6. Monarch Money: best full-service replacement
Best for: households that want budgets, net worth, investments and shared access in one place.
Monarch is closer to a Mint successor than a YNAB clone: account aggregation, spending plans and collaborative features. It is subscription-based and US-centric, but if you left YNAB wanting more rather than less, it is the strongest candidate.
7. Lunch Money: best for spreadsheet people
Best for: web-first users who want flexible rules, multi-currency support and a hacker-friendly API.
Lunch Money is a web app with personality: rule-based categorisation, crypto and multi-currency support, and an API for automating anything. It suits people who fundamentally like systems but want their own.
YNAB Alternatives Compared
| App | Method | Bank sync | Free option |
|---|---|---|---|
| Spendaily | One daily number with rollover | No (manual by design) | Yes |
| Actual Budget | Zero-based envelopes | Limited | Yes (self-hosted) |
| Goodbudget | Envelopes | No | Yes |
| EveryDollar | Zero-based | Paid tier | Yes |
| PocketGuard | Safe-to-spend number | Yes | Limited |
| Monarch Money | Spending plan + aggregation | Yes | No |
| Lunch Money | Flexible rules | Yes | Trial |
Which YNAB Alternative Should You Pick?
- Left because of price, love the method: Actual Budget or EveryDollar.
- Left because of effort: Spendaily. One number, two-second check-ins, no reconciliation debt.

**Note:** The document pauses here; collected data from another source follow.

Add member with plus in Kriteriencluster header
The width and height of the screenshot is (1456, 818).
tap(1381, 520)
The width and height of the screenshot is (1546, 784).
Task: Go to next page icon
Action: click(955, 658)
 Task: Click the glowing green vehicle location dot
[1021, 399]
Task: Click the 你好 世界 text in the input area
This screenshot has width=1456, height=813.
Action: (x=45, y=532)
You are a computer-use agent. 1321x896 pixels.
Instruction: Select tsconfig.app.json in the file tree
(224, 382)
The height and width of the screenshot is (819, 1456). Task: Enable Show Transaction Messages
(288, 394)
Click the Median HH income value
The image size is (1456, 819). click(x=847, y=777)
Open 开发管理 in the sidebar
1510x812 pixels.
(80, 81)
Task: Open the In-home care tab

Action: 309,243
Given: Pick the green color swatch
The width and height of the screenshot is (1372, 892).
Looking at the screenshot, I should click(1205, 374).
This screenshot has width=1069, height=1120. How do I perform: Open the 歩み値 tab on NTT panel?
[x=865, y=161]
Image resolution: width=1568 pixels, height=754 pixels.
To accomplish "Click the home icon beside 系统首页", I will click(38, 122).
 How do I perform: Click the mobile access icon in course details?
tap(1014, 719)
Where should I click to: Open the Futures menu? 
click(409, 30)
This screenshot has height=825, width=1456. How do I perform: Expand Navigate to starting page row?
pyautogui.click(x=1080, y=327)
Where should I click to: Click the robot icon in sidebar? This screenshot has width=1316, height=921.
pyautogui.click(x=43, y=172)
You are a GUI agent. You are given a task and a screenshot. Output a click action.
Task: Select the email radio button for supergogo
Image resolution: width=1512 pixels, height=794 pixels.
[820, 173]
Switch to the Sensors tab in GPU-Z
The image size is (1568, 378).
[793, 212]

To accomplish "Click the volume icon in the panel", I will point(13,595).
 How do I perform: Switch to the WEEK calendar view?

- Want envelopes without sync: Goodbudget, or see our guide to envelope budgeting apps.
- Want sync and breadth: Monarch Money or PocketGuard.
- Want to build your own system: Lunch Money.
Still deciding what level of involvement suits you? We ranked the popular options by daily workload in budgeting apps ranked by daily effort. If you are leaving sync behind entirely, here is how to switch from a bank-synced app to manual budgeting without losing your history, and why budgeting apps without bank linking are having a moment.
YNAB Alternatives FAQ
Is there a free alternative to YNAB?
Yes, several. Actual Budget is free if you self-host and keeps the zero-based method. Goodbudget and EveryDollar have solid free tiers. Spendaily is free for daily budgeting with rollover, with Premium as an optional upgrade.
What is the closest app to YNAB?
Actual Budget is the closest in method: envelope-style, zero-based budgeting where every dollar gets a job. EveryDollar is the closest mainstream app with less complexity.
Does YNAB work in the UK?
YNAB works in the UK, but bank sync coverage is weaker than in the US, which pushes many UK users towards manual workflows anyway. If you are going manual, a purpose-built manual app like Spendaily or Goodbudget removes the friction instead of fighting it. UK users can also see our best free budgeting apps UK roundup.
What is simpler than YNAB?
Almost everything on this list, but the simplest workable system is a daily spending number: take your monthly discretionary budget, divide by the days, and check it each morning. That is the entire method behind daily budgeting.